[plt-scheme] web programming, continuation, CPS transform, etc.

From: Shriram Krishnamurthi (sk at cs.brown.edu)
Date: Tue May 1 20:29:19 EDT 2007

Hi All,

Thanks all for your interest in the PLT Web work.  Sorry for coming
late to this party.

Matthias and others have answered some of the questions raised.  I'll
repeat some of those anwers, but also answer a few questions
differently.

Yin-So asks

> 1) Although these paper were published a while ago, it seems that the
> findings have not made their way into PLT web server implementation - is
> that correct?  i.e. I want to confirm that the limitation described in the
> papers still exist in PLT web server (at least as of v360).

These are two different questions.  On the one hand, those ideas have
not made it into the distribution in any serious way (more below).  On
the other hand, there *have* been approaches to tackle some of these
issues -- see, for instance, the thread on "web-server memory use"
happening concurrently on this list.

> 2) None of these paper actually publish the implementations - I am curious
> if the implementations are available somewhere?  If they are not for
> whatever reasons, I understand, but just want to know if it was my own
> inability to find the source (but definitely interested to study how it's
> done, see #3).

Not really available, because they've suffered from bit-rot.

> 3) Are there good links/pointers/implementations on CPS and ANF
> transformation?

I think Matthias has already handled this.

> 4) Is PLT web server moving toward the paper's findings?  If not, why not?

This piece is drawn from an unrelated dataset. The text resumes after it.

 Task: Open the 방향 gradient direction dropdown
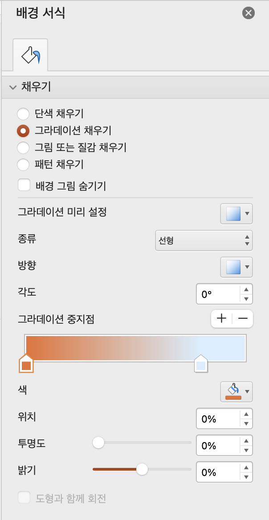[x=236, y=267]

We found it onerous to maintain a source-to-source compiler for all of
PLT Scheme, since PLT Scheme has grown into a sizeable language.
Also, for *many* applications, the existing server infrastructure is
fine.  But then there is Jay's attempt to resurrect Greg's
continuation-mark implementation.

> > Partly due to manpower. See above. To some extent, we really need to
> > design a full-fledged web language based on Scheme that makes good
> > use of continuations.
>
> I am not sure if I follow... Are you saying that the direction of PLT web
> server focus only on continuation?  By that I mean that I infer that CPS/ANF
> is outside of the research scope w.r.t to PLT web server.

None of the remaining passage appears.